In an effort to further its “cash-less Nigeria” policy and promote the usage of the eNaira, Nigeria’s Central Bank’s digital currency, the country has dramatically curtailed the amount of cash that people and businesses can withdraw (CBDC).
According to a Dec. 6 circular from the Central Bank of Nigeria, people and businesses are now only permitted to withdraw $45 (about 20,000 Naira) each day and $225 (almost 100,000 Naira) every week from ATMs.
A 5% fee will be charged to individuals who withdraw more than $225 ($100,000) and a 10% fee will be charged to businesses that withdraw more than $1,125 ($500,000) every week from banks.
The daily cap on cash withdrawals through point-of-sale terminals is set at $45 (about $20,000.) The Director of Banking announced.
Since its introduction, eNaira has not seen high adoption rates. Less than 0.5% of Nigeria’s population reported using the eNaira as of October 25—a year after its launch—indicating that the Central Bank of Nigeria has had difficulty persuading its people to adopt the CBDC.

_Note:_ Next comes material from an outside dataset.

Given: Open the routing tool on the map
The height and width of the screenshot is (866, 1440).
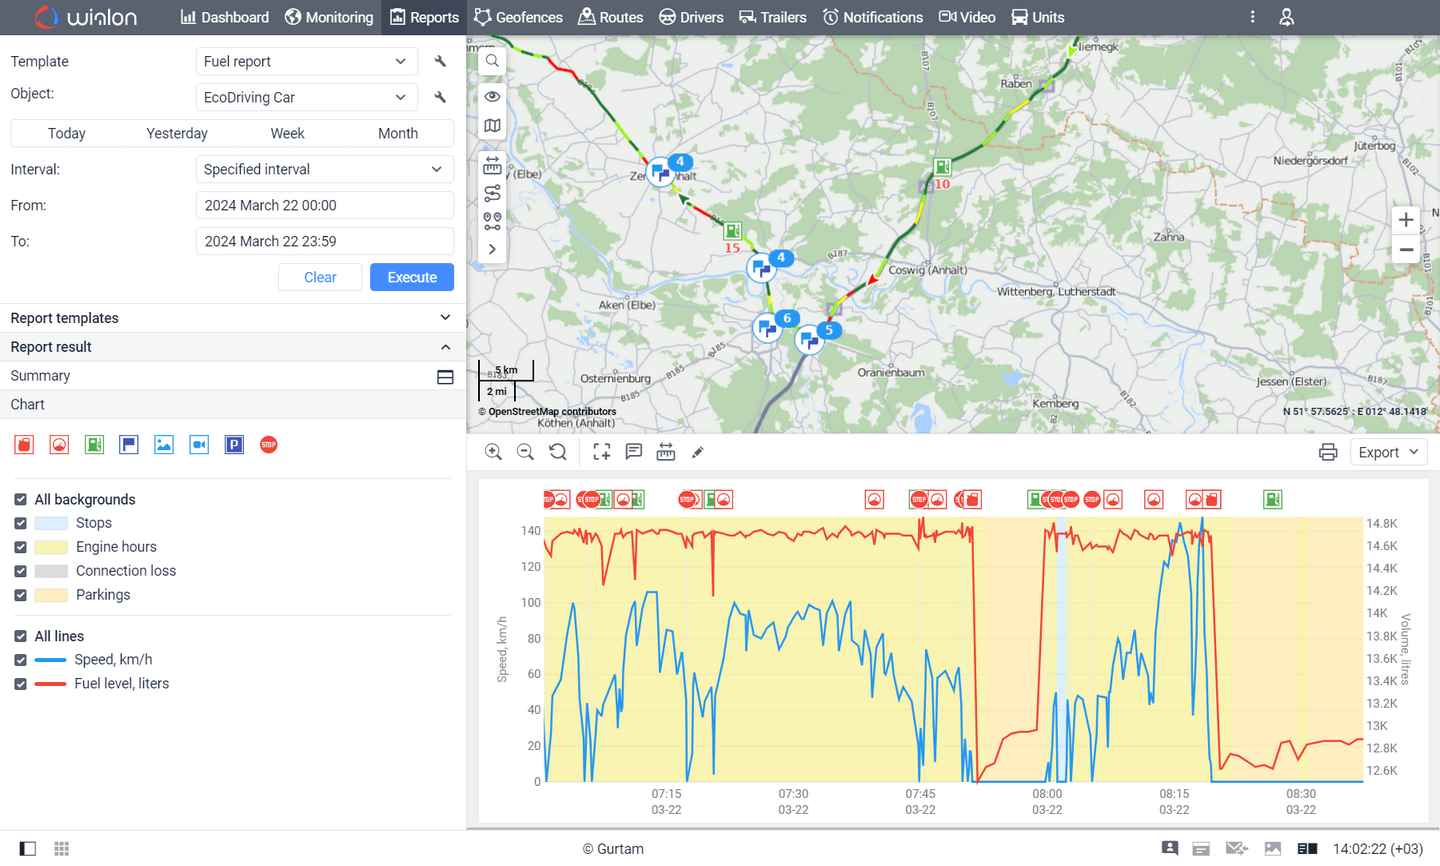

Governments all over the world are converting to digital currency to increase advantages to the population and eliminate fraud in the future. Instead, of pressuring people by restricting their access to their hard-earned currency, they could offer incentives to encourage the use of digital currency. This might be a slow process, but it has long-term benefits. This will just reinforce slavery in people’s minds and drive them to seek out new alternatives or increase the usage of bitcoin. I would say that while these actions are beneficial to the digital industry, they are disastrous to the people.